Отдать Митьку под суд? Нет, такая мысль у Лаптева не возникала, и если б кто-то предложил ему сделать это, он удивился бы: ни к чему! Однако надо было какие-то меры все же принять. Лаптев рассказал обо всем Весне, и они решили вызвать Саночкина к концу рабочего дня. Но тот появился без вызова утром, постаревший и сильно прихрамывающий, видимо, крепко вчера ударился о бачок. Рядом шагала женка, маленькая, сердитая, бросавшая на Митьку злобные взгляды. Оба конфузились, не зная, куда деть руки; Митька морщился и отводил глаза.

Люди как-то не принимали всерьез Саночкина, он у них авторитетом не пользовался. Говорили о нем: «А, это тот — забулдыга…» и при встрече цедили: «Как живешь, Митька?» Нельзя сказать, что это не обижало Митьку. Только дурашливых ребятишек звали так — Витька, Васька, Петька, а из взрослых один он такой — Митька.

Напоит, накормит компанию, Саночкин не жаден, и все одно: «Давай, Митька…», а друг другу: «Ты че не пьешь, Степан Иваныч?», «Я хочу с тобой поговорить Петро».

Не раз себя спрашивал, почему все принимают его не то за шалопая-парнишку, не то за дурака, и приходил к неутешительному выводу: как-то не так ведет он себя; трезвый — еще ничего, а как напьется, колобродит, сквернословит, придирается к людям, лезет в драку. Худо, худо!
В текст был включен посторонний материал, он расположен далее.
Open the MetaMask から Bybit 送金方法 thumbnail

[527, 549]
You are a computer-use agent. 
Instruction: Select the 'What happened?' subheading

Давал себе слово не пить, употреблял одно молоко, старался быть солидным, таким, как Птицын, Утюмов или Лаптев, надевал галстук и модные штиблеты, а потом опять срывался. Когда напивался, обиды, большие и маленькие, ворочались в его голове и распирали мозг.

Вчера в контору он зашел случайно; надо было в лес сходить, две жердочки срубить — Саночкин, даже будучи пьяным, что-нибудь да делал: или колобродил, или возился по хозяйству, но, увидев через окошко директора, сидящего в кабинете, решил поговорить с ним «обо всем и вообще…».

Проснулся сегодня, и волосы дыбом: мать моя, тюремная-то решетка квадратная прямо перед глазами мельтешит, топором хотел директора зарубить. Положим, никогда бы не зарубил, не таков он, Митька, да откуда людям-то знать?

— Иван Ефимович, простите, если можете. Век буду помнить.

— Не такой уж он плохой, Митька, — добавила женщина. — Ей-богу, он не такой плохой!

Лаптев не жалел о времени, а его ушло часа полтора…

Опять, как было когда-то зимой, подумал: знакомая у Митьки фамилия, в ней есть что-то такое, что кажется Лаптеву приятным, основательным.

Странное восприятие, весьма странное. Нет, эта фамилия ему где-то встречалась.

Мелочи, мелочи!.. В дни уборки они обрушивались на него лавиной.

Позвонили из райисполкома:

— Сколько вам послать горожан на уборочную? Так, исходя из реальных возможностей…

— Нам горожан не надо, — ответил Лаптев.

— То есть, как не надо? Совсем не надо?

— Пришлите грузовики с шоферами и больше никого и ничего не надо.

— Хотите все сделать вовремя своими силами?

Лаптев сказал намеренно многозначительно:

— Надо привыкать все делать самим. Мы не можем пойти на такие большие расходы, которые приносят нам горожане.